[START OF Recorded information]

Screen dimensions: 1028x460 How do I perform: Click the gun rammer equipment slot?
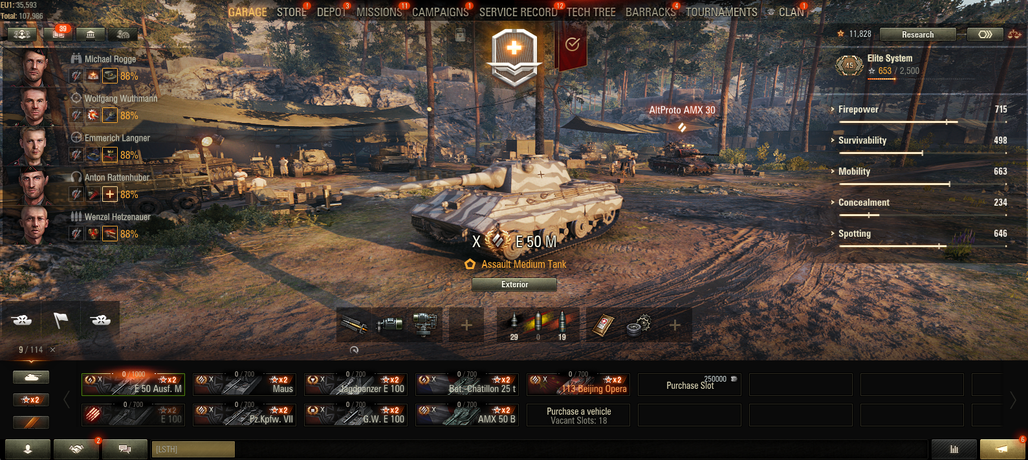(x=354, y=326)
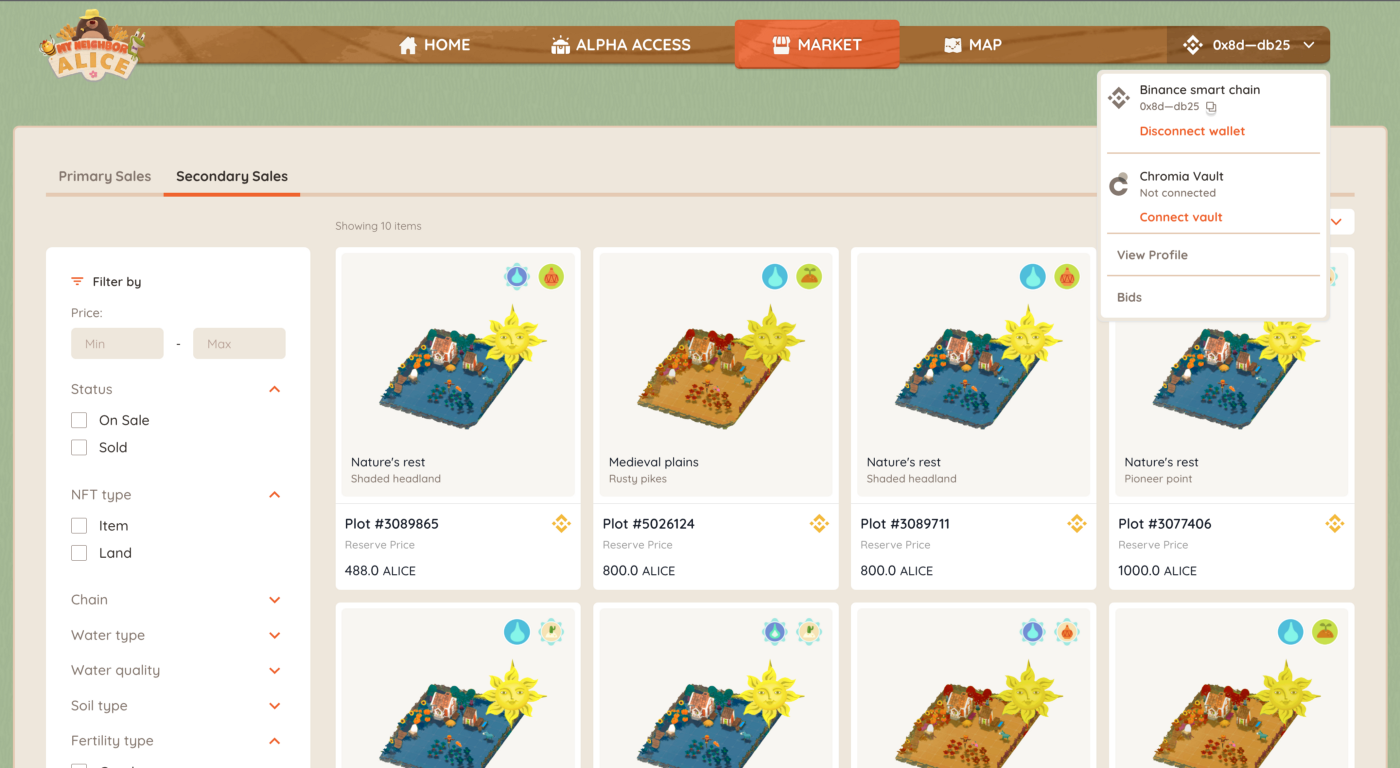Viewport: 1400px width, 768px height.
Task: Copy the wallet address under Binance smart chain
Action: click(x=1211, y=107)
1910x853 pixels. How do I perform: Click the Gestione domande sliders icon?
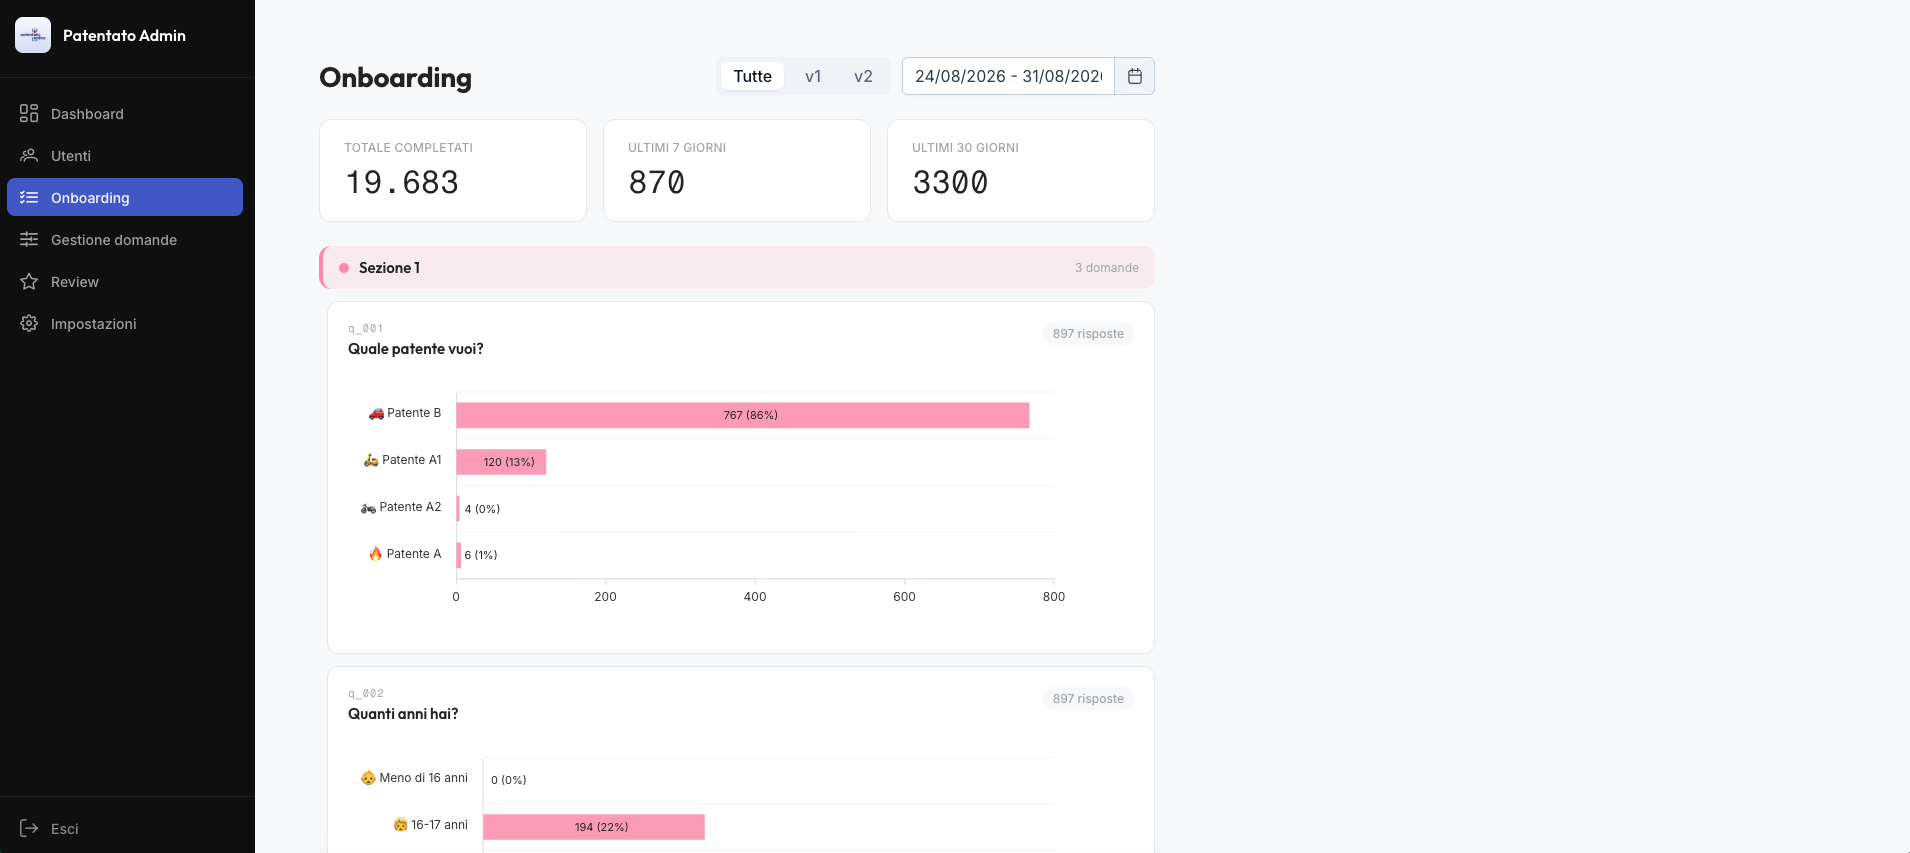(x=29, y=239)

[END OF Recorded information]

Written exercise: Can you lay out the stretch of the listing from the line containing "1910x853 pixels. How" through its end as a JSON list of strings, one for each line, with blank lines and the pictures left out?

The solution:
[
  "1910x853 pixels. How do I perform: Click the Gestione domande sliders icon?",
  "(x=29, y=239)"
]